How to complete this task:
Even where a record seems odd, copy it exactly as it appears below.

[Opening Data for processing section]

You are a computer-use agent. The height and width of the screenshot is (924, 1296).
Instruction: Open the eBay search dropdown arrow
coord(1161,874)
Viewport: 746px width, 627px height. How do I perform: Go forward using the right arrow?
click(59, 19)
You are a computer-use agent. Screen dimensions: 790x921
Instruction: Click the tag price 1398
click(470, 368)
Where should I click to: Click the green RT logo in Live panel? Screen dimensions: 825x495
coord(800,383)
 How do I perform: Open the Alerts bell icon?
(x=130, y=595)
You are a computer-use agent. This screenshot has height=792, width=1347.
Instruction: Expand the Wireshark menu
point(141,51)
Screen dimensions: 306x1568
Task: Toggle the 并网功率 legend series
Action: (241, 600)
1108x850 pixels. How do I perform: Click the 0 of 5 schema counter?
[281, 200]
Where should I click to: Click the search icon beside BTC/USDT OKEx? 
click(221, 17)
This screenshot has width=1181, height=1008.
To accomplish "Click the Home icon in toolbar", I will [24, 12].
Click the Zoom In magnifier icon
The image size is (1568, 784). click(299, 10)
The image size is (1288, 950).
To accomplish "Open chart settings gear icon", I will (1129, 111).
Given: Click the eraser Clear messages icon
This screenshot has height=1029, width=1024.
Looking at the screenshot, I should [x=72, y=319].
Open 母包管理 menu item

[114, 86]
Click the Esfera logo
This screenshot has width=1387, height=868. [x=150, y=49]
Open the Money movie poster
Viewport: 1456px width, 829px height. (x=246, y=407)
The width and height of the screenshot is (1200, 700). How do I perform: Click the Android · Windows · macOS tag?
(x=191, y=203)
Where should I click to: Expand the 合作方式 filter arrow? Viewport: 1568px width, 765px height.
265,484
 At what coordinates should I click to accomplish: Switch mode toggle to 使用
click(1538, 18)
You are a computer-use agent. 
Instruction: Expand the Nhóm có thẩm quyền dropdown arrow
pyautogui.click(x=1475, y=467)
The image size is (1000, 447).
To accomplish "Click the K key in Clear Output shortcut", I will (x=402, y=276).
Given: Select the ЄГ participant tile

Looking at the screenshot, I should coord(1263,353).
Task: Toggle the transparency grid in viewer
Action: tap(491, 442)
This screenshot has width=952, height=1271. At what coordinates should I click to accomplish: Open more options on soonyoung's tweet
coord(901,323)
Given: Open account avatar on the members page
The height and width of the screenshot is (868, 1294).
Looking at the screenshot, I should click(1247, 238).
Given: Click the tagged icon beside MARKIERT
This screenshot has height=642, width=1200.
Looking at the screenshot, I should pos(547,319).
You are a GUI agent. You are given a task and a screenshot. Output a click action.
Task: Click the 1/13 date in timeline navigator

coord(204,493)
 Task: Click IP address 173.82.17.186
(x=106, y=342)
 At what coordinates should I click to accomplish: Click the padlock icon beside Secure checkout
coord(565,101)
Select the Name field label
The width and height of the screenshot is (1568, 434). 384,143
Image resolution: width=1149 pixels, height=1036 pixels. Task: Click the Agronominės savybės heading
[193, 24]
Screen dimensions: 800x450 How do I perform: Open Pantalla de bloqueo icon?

[Closing Data for processing section]

Answer to this exercise:
You are a computer-use agent. The height and width of the screenshot is (924, 1296).
Instruction: Open the eBay search dropdown arrow
coord(1161,874)
Viewport: 746px width, 627px height. How do I perform: Go forward using the right arrow?
click(59, 19)
You are a computer-use agent. Screen dimensions: 790x921
Instruction: Click the tag price 1398
click(470, 368)
Where should I click to: Click the green RT logo in Live panel? Screen dimensions: 825x495
coord(800,383)
 How do I perform: Open the Alerts bell icon?
(x=130, y=595)
You are a computer-use agent. This screenshot has height=792, width=1347.
Instruction: Expand the Wireshark menu
point(141,51)
Screen dimensions: 306x1568
Task: Toggle the 并网功率 legend series
Action: (241, 600)
1108x850 pixels. How do I perform: Click the 0 of 5 schema counter?
[281, 200]
Where should I click to: Click the search icon beside BTC/USDT OKEx? 
click(221, 17)
This screenshot has width=1181, height=1008.
To accomplish "Click the Home icon in toolbar", I will [24, 12].
Click the Zoom In magnifier icon
The image size is (1568, 784). click(299, 10)
The image size is (1288, 950).
To accomplish "Open chart settings gear icon", I will (1129, 111).
Given: Click the eraser Clear messages icon
This screenshot has height=1029, width=1024.
Looking at the screenshot, I should [x=72, y=319].
Open 母包管理 menu item

[114, 86]
Click the Esfera logo
This screenshot has width=1387, height=868. [x=150, y=49]
Open the Money movie poster
Viewport: 1456px width, 829px height. (x=246, y=407)
The width and height of the screenshot is (1200, 700). How do I perform: Click the Android · Windows · macOS tag?
(x=191, y=203)
Where should I click to: Expand the 合作方式 filter arrow? Viewport: 1568px width, 765px height.
265,484
 At what coordinates should I click to accomplish: Switch mode toggle to 使用
click(1538, 18)
You are a computer-use agent. 
Instruction: Expand the Nhóm có thẩm quyền dropdown arrow
pyautogui.click(x=1475, y=467)
The image size is (1000, 447).
To accomplish "Click the K key in Clear Output shortcut", I will (x=402, y=276).
Given: Select the ЄГ participant tile

Looking at the screenshot, I should coord(1263,353).
Task: Toggle the transparency grid in viewer
Action: tap(491, 442)
This screenshot has width=952, height=1271. At what coordinates should I click to accomplish: Open more options on soonyoung's tweet
coord(901,323)
Given: Open account avatar on the members page
The height and width of the screenshot is (868, 1294).
Looking at the screenshot, I should click(1247, 238).
Given: Click the tagged icon beside MARKIERT
This screenshot has height=642, width=1200.
Looking at the screenshot, I should pos(547,319).
You are a GUI agent. You are given a task and a screenshot. Output a click action.
Task: Click the 1/13 date in timeline navigator

coord(204,493)
 Task: Click IP address 173.82.17.186
(x=106, y=342)
 At what coordinates should I click to accomplish: Click the padlock icon beside Secure checkout
coord(565,101)
Select the Name field label
The width and height of the screenshot is (1568, 434). 384,143
Image resolution: width=1149 pixels, height=1036 pixels. Task: Click the Agronominės savybės heading
[193, 24]
Screen dimensions: 800x450 How do I perform: Open Pantalla de bloqueo icon?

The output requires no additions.